Top of Records shown

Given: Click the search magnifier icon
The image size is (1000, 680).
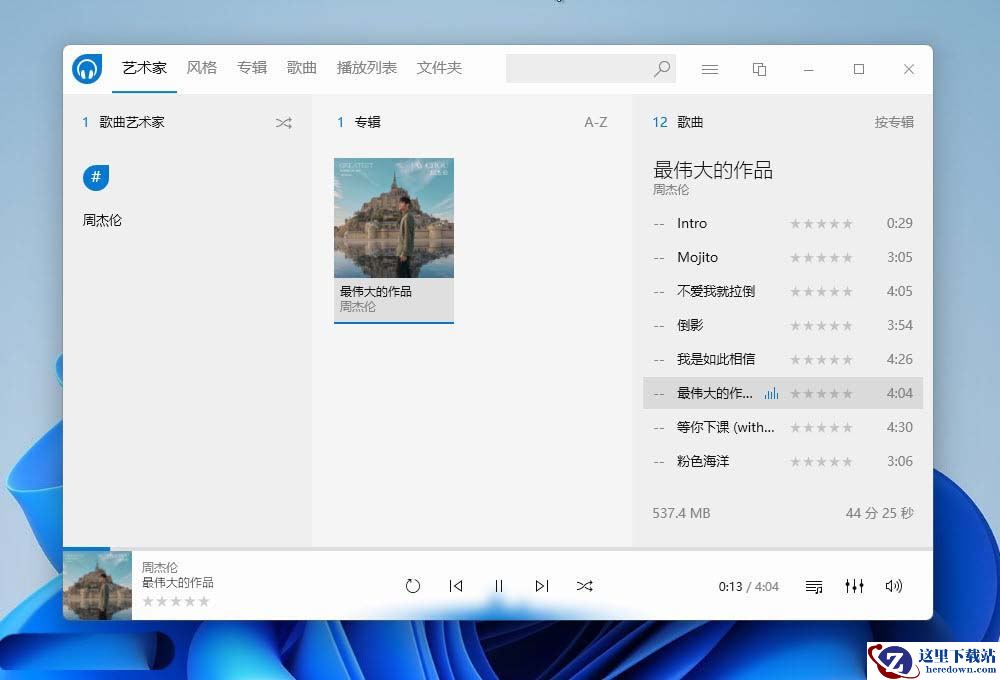Looking at the screenshot, I should pyautogui.click(x=662, y=69).
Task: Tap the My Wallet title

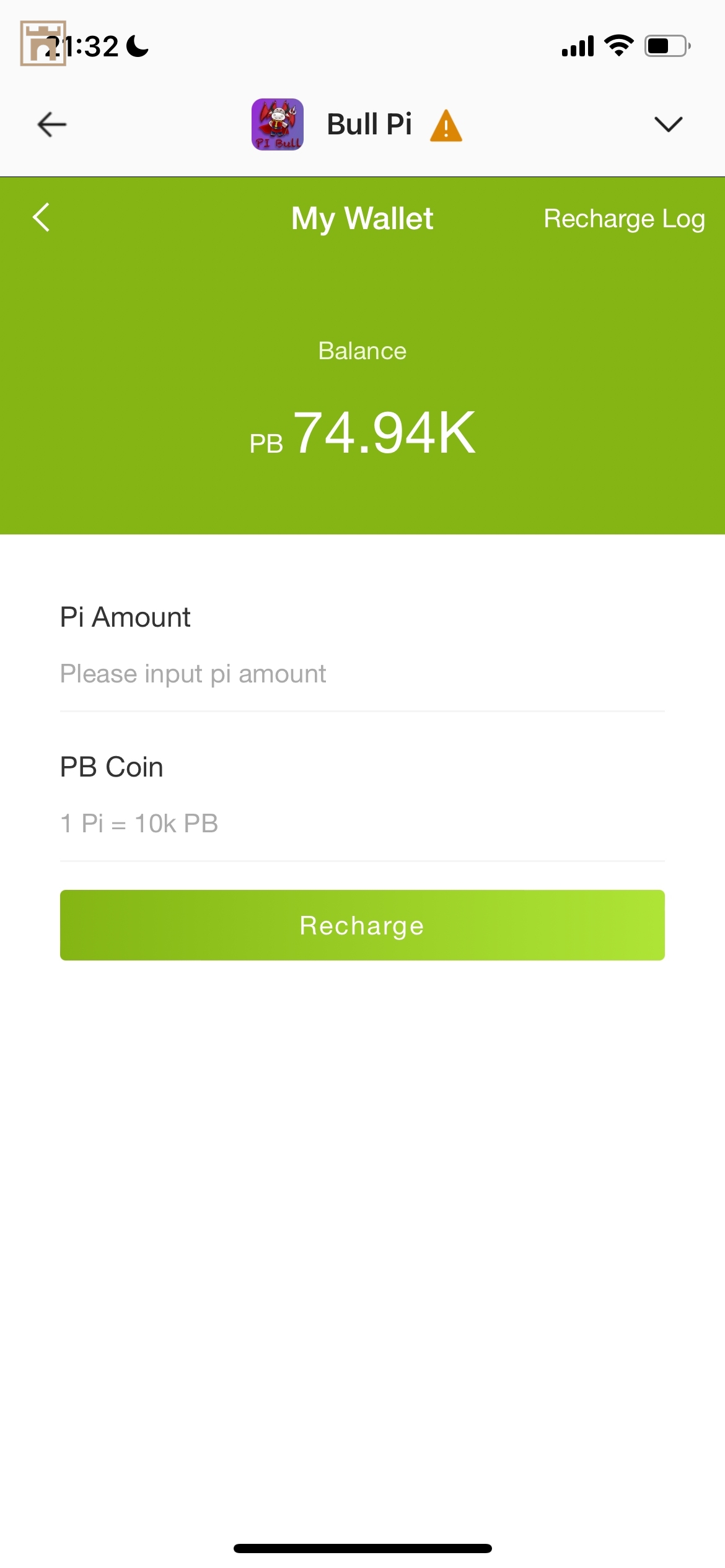Action: click(x=362, y=219)
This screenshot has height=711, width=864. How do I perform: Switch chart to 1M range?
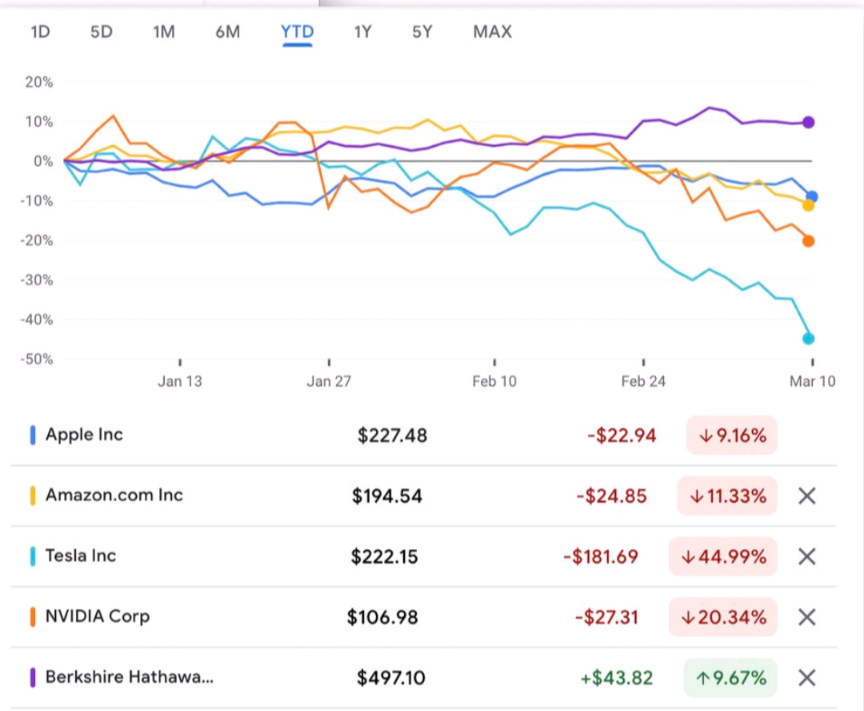tap(164, 32)
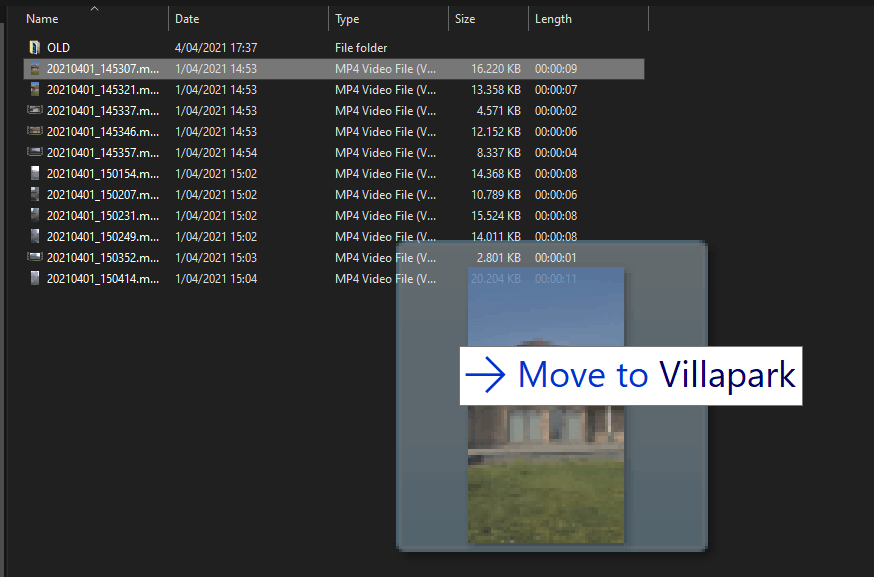Open the OLD folder icon

click(35, 47)
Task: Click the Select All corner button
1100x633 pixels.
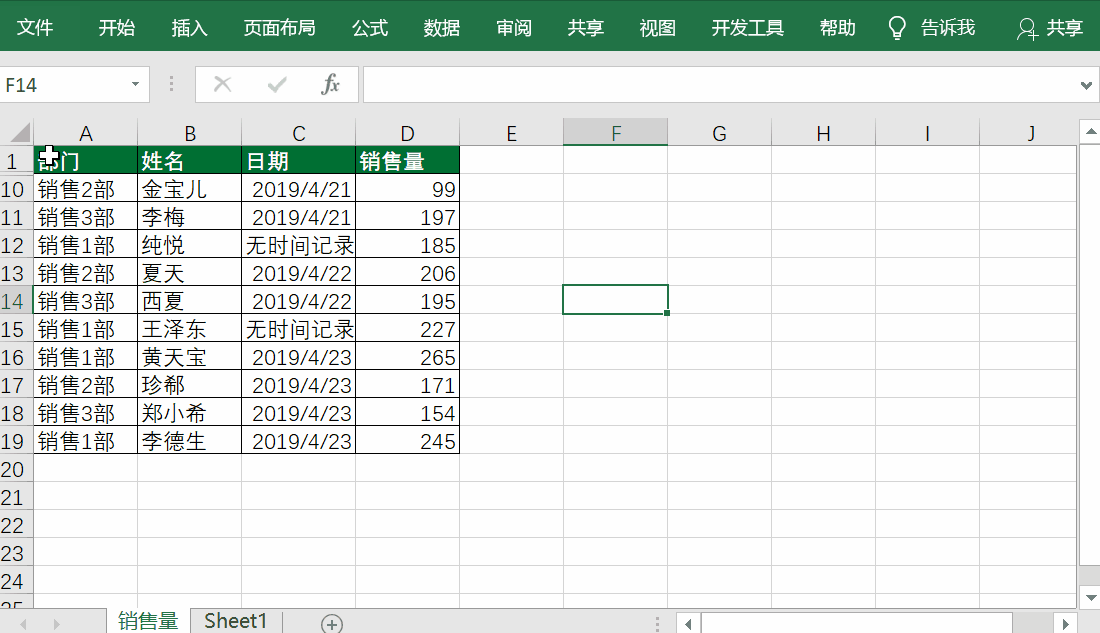Action: click(14, 133)
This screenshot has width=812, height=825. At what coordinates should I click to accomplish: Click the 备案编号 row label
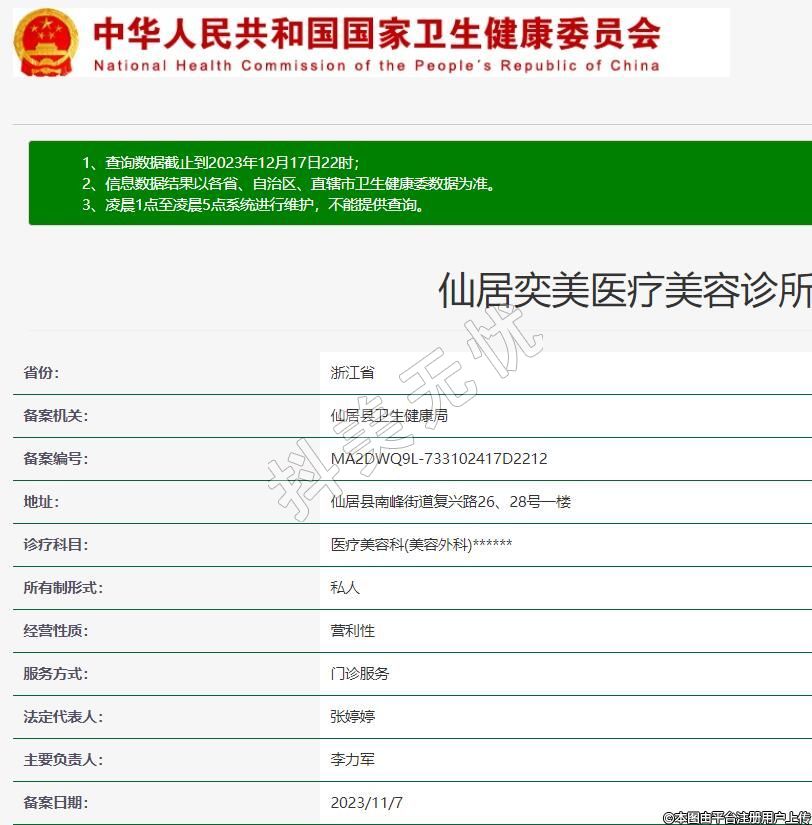(x=56, y=459)
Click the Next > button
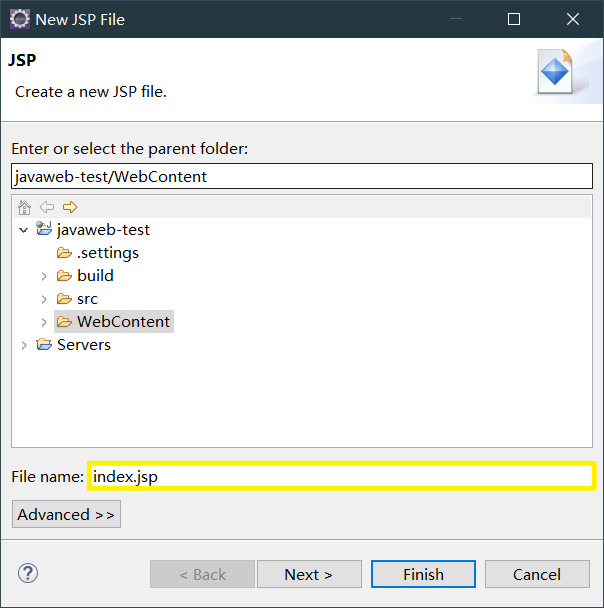The height and width of the screenshot is (608, 604). tap(308, 574)

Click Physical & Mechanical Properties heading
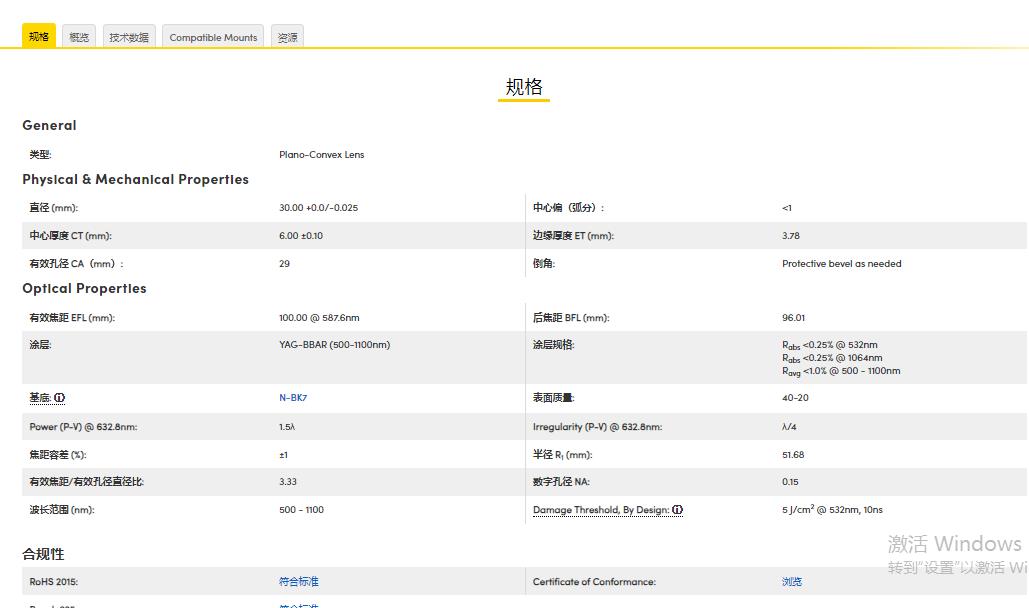(135, 180)
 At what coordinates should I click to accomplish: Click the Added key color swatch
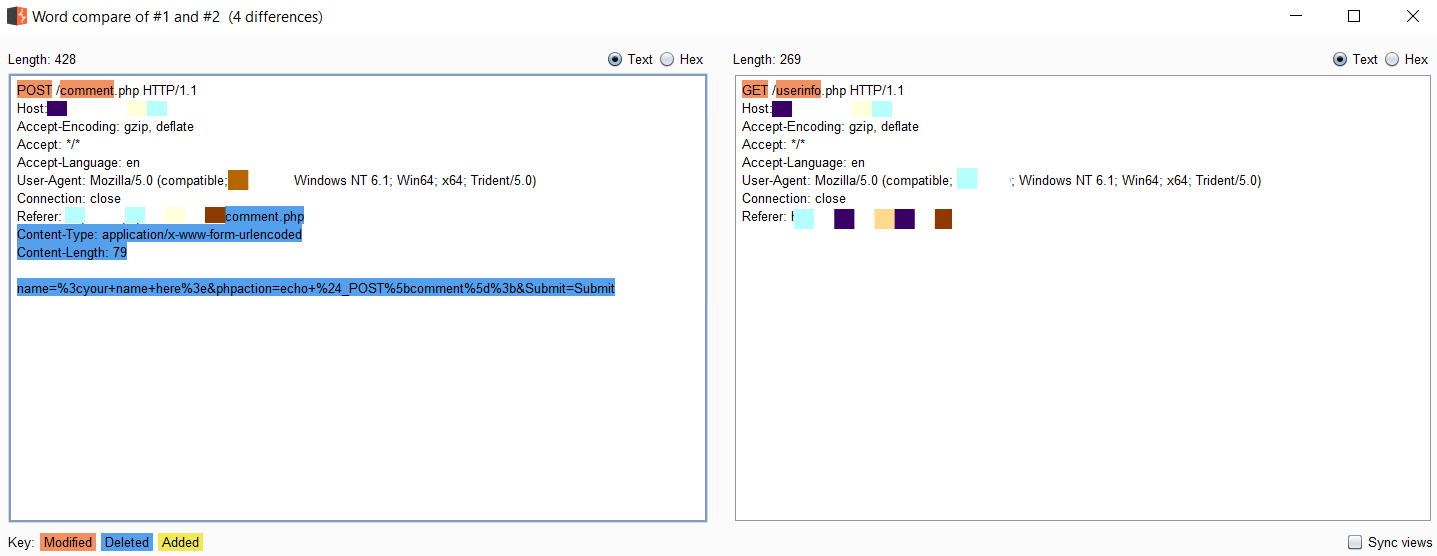[180, 542]
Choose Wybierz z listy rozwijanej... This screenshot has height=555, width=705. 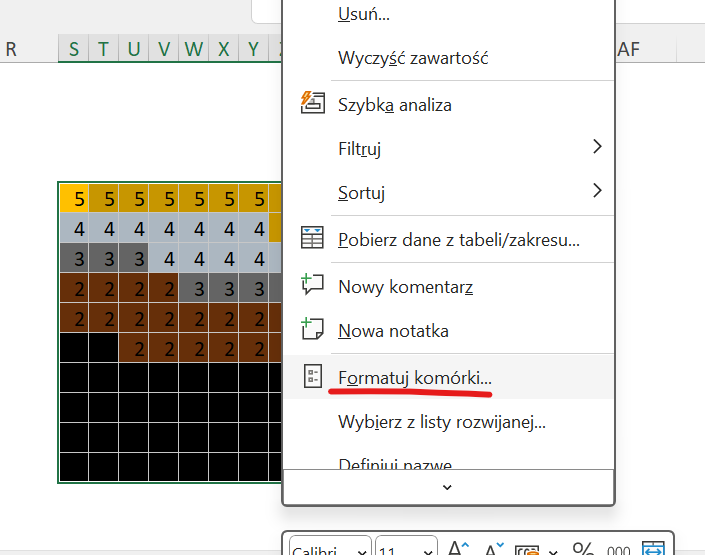(442, 422)
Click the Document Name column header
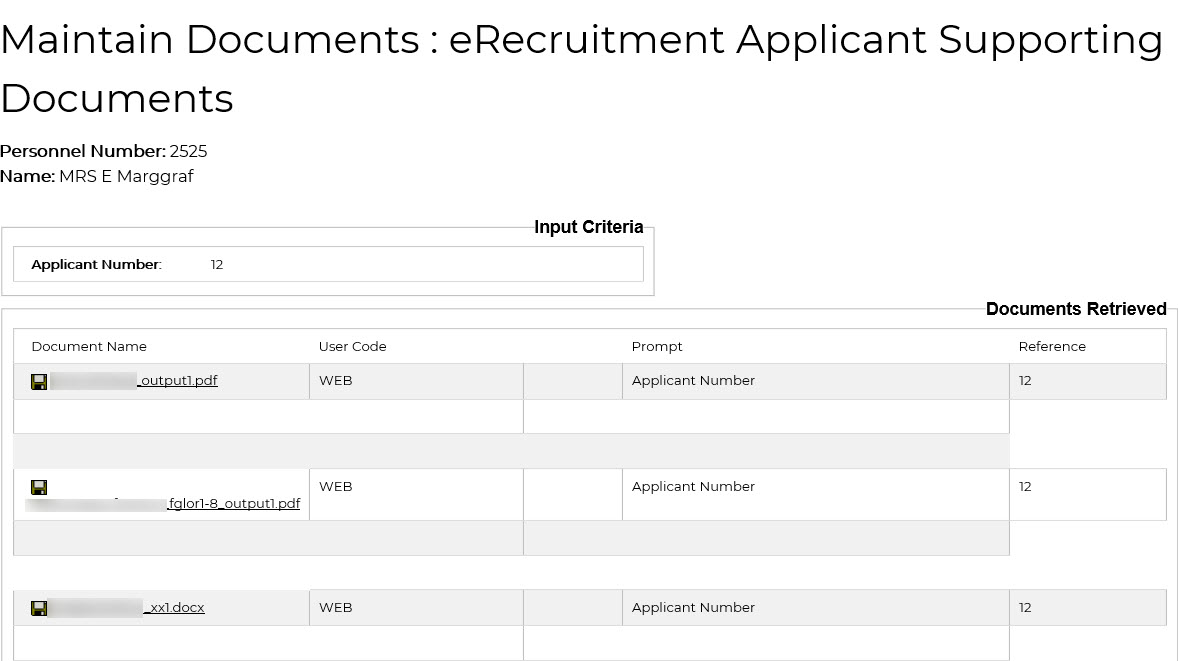 89,347
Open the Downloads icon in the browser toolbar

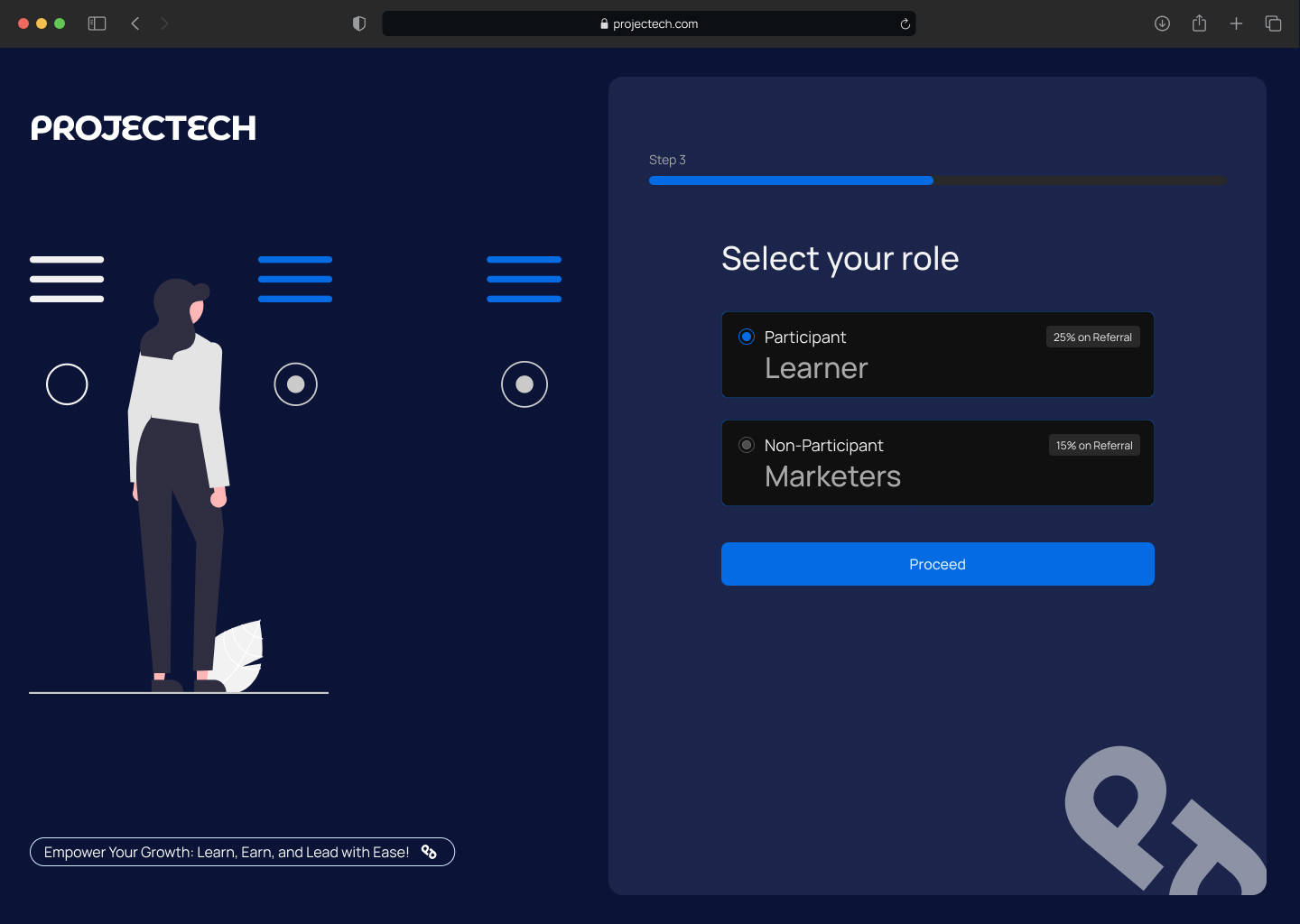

Bottom of Records shown

### Work task
A verbatim copy of the records is expected, from their first line through the line with "Task: Click the Select All corner button", inclusive, with the pictures removed.

### Response
Given: Click the search magnifier icon
The image size is (1000, 680).
Looking at the screenshot, I should pyautogui.click(x=662, y=69).
Task: Tap the My Wallet title

Action: click(x=362, y=219)
This screenshot has height=711, width=864. How do I perform: Switch chart to 1M range?
tap(164, 32)
Open the OLD folder icon

click(35, 47)
Task: Click the Select All corner button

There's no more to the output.